▸ **REQUIREMENT**
Reproduce the material below word for word, starting with the line that contains "The height and width of the screenshot is (745, 1482)." and continuing through the line that contains "menu-icon is located". Include nothing else.

▸ **RECORDS FOR THE TASK**
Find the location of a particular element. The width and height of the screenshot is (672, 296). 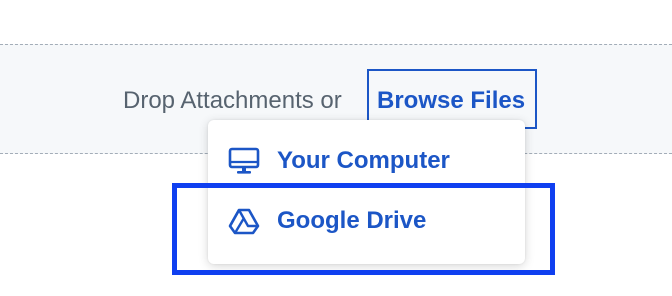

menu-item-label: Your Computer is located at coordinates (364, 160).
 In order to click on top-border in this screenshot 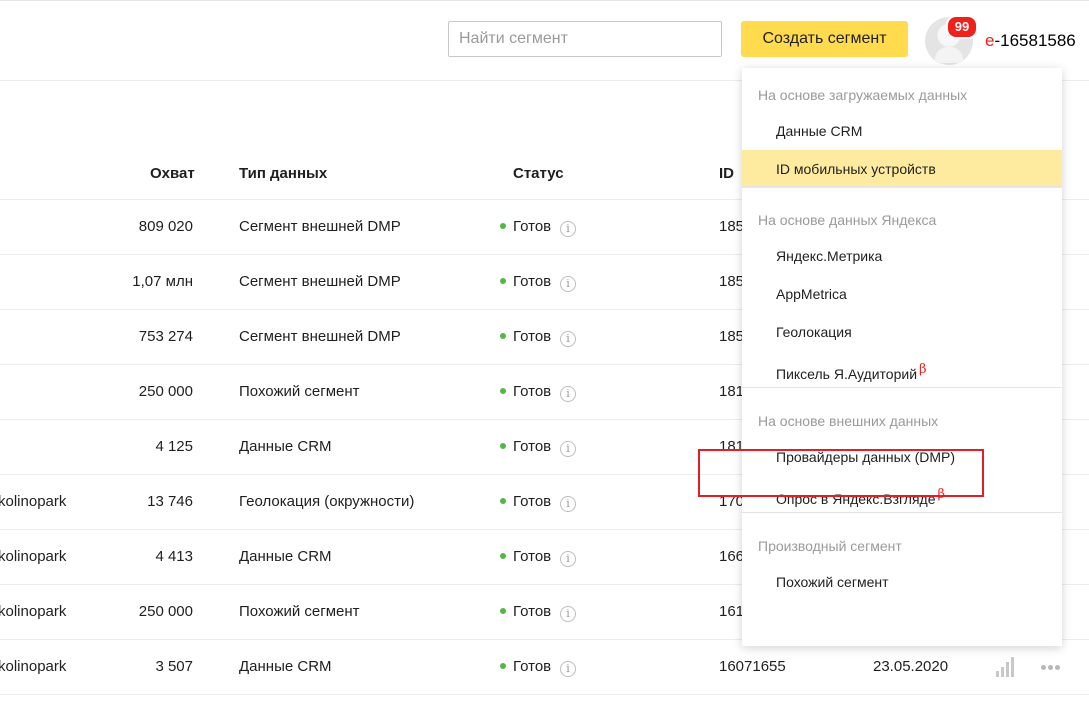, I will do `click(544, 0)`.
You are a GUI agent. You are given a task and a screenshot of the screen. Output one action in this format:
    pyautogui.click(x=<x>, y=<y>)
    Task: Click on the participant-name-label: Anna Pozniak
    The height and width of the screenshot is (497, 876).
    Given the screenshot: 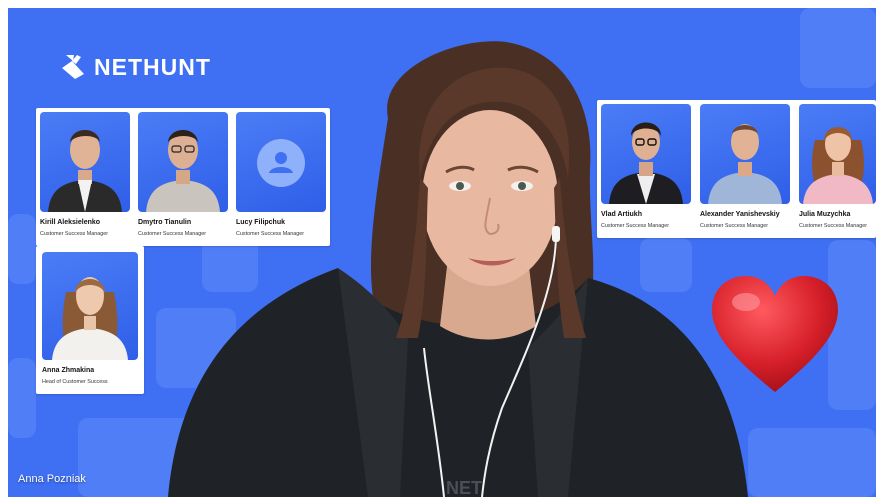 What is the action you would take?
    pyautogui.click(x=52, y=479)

...

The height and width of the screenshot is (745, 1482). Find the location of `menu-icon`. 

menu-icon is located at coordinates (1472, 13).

▸ **EXPECTED OUTPUT**
The height and width of the screenshot is (745, 1482). Find the location of `menu-icon`. 

menu-icon is located at coordinates (1472, 13).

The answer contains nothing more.